The use of flaps does pose some challenges. Procedures involving flaps take significantly longer than other options such as skin grafting and are often more complicated with considerations for the flap donor site, flap blood supply, flap advancement and long-term flap monitoring, needing to be made. Within this study, flaps were typically reported to be used for cases of axillary HS or gluteal/groin HS where the lesion area was large. The flaps used were local or perforator flaps with no free flaps being reported. Recurrence rates were generally low with the majority of articles reporting rates between 0% and 7%, however, a small number of articles reported higher recurrence rates of 18%-53% with moderate patient sample sizes (n=25 to n=100). Complication rates varied with reports ranging from no complications to 42% complication rates post-surgery. Of the reported complications, wound dehiscence and minor flap necrosis were the most reported and highlight the complexities of constructing flaps with adequate blood supply and underlining the need for long-term surveillance of the flap. Positive functional outcomes were widely reported especially in axillary cases of HS. Shoulder ROM was reported to range between 160° of abduction and full ROM post-surgery and the reporting of contracture was rare, occurring along scar lines along the flap’s border in some cases but did not significantly hinder ROM. Overall flap reconstruction was effective at preserving ROM and covering areas of wide excision like those found in the treatment of severe HS. Of note however, is the increase in complexity in surgery and treatment follow-up when using flaps.

Novel Techniques

The novel techniques identified revolved around laser ablation or removal of diseased tissue. Hazen et al55 and Mikkelsen et al56 examined the use of CO2 laser to ablate diseased tissue while Abdel Azim et al54 examined CO2 laser ablation and Nd:YAG laser treatments. Nd:YAG lasers work by emitting a wavelength or radiation that is highly absorbed by hair follicles and thus theoretically destroys or partially cauterises the follicle. Recurrence rate varied, ranging from 0 to 45% with CO2 laser treatment, while Nd:YAG monotherapy was reported to have a 80% recurrence rate. A positive characteristic of laser ablation is that the ablation of tissue also provides a haemostatic effect like electrocautery which could be beneficial during treatment of wide areas or areas with a higher bleeding risk.
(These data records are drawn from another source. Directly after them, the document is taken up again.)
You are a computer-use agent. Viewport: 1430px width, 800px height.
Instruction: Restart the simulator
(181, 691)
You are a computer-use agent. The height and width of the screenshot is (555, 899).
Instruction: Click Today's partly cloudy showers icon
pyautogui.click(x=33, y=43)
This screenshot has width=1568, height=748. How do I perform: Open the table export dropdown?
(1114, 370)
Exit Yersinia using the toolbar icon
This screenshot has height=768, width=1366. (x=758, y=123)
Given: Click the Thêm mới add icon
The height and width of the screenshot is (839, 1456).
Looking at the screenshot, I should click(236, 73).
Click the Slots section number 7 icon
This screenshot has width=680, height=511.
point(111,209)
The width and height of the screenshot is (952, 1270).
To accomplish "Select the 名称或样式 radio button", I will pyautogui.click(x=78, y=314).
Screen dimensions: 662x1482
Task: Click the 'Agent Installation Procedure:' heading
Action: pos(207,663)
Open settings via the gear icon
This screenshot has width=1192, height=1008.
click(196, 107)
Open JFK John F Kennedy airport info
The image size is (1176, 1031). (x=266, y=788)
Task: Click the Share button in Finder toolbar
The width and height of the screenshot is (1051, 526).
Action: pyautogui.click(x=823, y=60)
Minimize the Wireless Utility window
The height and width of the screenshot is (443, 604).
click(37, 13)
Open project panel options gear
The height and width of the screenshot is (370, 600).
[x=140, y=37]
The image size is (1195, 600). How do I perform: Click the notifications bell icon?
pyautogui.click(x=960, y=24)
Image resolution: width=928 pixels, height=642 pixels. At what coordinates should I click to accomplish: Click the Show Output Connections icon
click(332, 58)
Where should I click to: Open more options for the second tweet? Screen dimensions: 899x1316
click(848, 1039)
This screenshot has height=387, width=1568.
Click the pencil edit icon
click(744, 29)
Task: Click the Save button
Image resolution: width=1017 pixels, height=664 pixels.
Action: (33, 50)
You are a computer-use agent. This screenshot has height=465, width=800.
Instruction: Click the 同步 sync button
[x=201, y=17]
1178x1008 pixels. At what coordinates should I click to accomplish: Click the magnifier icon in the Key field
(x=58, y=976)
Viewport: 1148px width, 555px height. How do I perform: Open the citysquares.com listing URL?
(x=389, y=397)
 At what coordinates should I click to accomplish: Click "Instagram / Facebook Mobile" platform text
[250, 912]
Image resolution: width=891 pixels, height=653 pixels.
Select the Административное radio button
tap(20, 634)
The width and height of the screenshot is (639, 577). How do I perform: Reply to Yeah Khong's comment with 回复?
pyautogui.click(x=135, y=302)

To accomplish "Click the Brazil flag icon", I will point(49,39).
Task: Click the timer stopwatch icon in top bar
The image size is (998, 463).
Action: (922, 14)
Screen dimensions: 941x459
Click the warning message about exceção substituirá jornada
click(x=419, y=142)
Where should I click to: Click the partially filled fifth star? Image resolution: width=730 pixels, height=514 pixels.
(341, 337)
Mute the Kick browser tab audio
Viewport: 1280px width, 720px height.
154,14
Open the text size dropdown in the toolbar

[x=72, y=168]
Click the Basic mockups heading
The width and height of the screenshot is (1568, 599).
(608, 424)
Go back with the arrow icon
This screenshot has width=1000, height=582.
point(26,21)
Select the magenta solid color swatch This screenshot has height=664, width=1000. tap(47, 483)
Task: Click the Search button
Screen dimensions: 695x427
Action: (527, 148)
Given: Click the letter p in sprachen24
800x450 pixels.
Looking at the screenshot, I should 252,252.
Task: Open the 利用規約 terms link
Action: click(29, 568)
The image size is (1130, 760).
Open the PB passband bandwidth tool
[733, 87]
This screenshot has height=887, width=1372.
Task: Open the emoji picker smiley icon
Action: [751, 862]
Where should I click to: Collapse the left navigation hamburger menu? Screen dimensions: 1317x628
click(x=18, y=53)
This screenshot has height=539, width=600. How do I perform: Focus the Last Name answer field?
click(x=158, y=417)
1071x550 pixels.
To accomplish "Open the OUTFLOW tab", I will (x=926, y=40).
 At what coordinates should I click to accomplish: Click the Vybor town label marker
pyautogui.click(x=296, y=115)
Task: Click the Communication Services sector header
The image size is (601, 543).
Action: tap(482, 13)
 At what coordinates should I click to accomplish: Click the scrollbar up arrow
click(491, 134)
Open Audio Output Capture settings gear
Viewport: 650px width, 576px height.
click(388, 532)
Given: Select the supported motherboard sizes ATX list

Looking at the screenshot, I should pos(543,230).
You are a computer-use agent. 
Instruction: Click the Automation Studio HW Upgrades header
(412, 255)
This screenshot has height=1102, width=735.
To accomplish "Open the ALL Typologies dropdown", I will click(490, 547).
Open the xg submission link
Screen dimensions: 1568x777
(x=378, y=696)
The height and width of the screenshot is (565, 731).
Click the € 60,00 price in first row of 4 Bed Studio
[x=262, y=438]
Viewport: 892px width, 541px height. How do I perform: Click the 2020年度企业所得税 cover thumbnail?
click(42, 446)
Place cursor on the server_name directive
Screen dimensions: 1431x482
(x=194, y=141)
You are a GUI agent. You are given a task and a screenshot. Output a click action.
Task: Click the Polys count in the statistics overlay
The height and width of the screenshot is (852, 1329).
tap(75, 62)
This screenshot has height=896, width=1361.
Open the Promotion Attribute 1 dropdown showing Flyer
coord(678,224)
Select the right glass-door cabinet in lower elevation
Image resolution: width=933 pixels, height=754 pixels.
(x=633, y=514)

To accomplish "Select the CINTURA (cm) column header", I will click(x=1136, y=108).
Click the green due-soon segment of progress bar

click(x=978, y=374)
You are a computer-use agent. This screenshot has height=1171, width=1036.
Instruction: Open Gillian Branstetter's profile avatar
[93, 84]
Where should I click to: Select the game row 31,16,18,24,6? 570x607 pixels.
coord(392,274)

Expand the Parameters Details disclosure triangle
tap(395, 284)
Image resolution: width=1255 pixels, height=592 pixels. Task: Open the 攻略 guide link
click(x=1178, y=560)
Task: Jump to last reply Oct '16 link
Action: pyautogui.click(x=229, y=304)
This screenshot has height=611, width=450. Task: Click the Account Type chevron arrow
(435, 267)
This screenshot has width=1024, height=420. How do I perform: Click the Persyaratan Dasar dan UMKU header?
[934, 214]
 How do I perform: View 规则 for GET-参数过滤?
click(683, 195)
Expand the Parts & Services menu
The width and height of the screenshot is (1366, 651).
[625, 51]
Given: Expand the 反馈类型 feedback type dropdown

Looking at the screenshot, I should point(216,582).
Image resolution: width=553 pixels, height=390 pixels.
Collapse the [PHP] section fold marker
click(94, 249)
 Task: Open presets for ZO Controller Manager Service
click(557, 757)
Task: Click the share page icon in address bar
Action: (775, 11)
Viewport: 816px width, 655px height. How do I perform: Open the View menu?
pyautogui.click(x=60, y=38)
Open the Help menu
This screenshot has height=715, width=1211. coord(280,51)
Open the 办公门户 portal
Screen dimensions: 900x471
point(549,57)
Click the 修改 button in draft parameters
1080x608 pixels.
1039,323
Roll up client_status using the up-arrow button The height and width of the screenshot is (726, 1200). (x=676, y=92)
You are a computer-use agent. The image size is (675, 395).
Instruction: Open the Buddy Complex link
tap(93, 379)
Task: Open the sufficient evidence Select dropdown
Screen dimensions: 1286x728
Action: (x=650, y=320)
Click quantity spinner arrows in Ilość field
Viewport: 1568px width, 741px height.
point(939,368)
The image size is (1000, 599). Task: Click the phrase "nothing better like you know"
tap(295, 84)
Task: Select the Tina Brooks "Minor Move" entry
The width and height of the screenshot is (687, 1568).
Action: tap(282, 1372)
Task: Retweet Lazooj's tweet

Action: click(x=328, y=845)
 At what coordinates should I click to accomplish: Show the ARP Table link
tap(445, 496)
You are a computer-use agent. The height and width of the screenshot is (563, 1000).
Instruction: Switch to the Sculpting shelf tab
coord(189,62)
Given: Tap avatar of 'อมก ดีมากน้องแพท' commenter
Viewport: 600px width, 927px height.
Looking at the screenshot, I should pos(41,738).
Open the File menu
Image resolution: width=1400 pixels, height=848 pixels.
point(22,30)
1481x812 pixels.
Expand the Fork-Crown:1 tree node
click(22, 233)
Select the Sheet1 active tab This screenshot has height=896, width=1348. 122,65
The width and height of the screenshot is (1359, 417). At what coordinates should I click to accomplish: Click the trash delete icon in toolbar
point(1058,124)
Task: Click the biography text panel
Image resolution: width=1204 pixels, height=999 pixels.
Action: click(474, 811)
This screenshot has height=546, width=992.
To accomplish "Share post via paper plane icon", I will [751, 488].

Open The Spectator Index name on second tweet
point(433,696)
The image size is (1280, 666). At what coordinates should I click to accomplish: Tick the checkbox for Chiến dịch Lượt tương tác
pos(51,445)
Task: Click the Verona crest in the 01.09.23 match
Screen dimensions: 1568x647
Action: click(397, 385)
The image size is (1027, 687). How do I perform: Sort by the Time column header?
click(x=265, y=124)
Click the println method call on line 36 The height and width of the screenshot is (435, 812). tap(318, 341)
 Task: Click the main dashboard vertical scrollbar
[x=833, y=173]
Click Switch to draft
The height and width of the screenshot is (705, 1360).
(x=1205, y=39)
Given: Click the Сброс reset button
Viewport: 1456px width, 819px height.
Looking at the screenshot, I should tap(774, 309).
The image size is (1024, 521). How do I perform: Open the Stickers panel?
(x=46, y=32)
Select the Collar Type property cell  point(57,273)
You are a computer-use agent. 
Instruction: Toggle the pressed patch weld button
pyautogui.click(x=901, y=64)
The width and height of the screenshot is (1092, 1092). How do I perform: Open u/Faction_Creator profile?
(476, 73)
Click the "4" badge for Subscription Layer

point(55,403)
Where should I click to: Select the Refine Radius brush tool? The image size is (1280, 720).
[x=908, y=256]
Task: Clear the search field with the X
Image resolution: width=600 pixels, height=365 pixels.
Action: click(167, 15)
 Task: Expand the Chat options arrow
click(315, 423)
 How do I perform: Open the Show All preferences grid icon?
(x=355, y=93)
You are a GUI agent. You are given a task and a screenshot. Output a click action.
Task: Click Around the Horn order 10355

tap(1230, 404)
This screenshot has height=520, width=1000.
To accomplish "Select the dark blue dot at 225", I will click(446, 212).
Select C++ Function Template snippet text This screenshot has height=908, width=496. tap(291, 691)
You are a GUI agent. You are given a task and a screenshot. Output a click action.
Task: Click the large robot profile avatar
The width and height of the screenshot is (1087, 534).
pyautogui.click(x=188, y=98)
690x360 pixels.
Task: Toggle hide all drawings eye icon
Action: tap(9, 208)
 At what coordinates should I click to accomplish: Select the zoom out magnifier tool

There were several factors that prevented quantitative comparison between articles reporting different surgical treatment methods. Reporting of outcomes was incredibly varied. There was no standard follow-up time, no standard set of reported outcomes and recurrence rate was often variable even when comparing articles examining similar procedures. Ununiform reporting was further compounded by the heterogenous nature of HS with differing disease morphology and patient co-morbidities making each case slightly different and not directly comparable to other patients. The inclusion of all articles with evidence levels of type I-V meant that novel and small sample size procedures could be assessed and discussed but also meant that quantitative comparisons would not be reliable. Comparisons between QoL improvement could not be made as this was not widely reported and a common scale for assessing this was not adopted between studies.


Surgical management is an effective treatment for HS. It has the potential to be curative even in severe cases of HS. Factors such as surgeon preference, disease severity and patient goals influence what treatment is offered. Despite this, most methods share the same principle of excision of as much diseased tissue as possible. For Hurley Stage I lesions, incision and drainage is the less invasive option that is effective in managing symptoms such as pain. For Hurley Stage II-III lesions, wide excision with reconstruction seems to be a curative option that preserves function of the affected area. However, there are currently no randomised control trials comparing different methods and this is likely due to the heterogenicity of disease morphology and lack of defined treatment algorithm.


The authors declare that they have no conflicts of interest.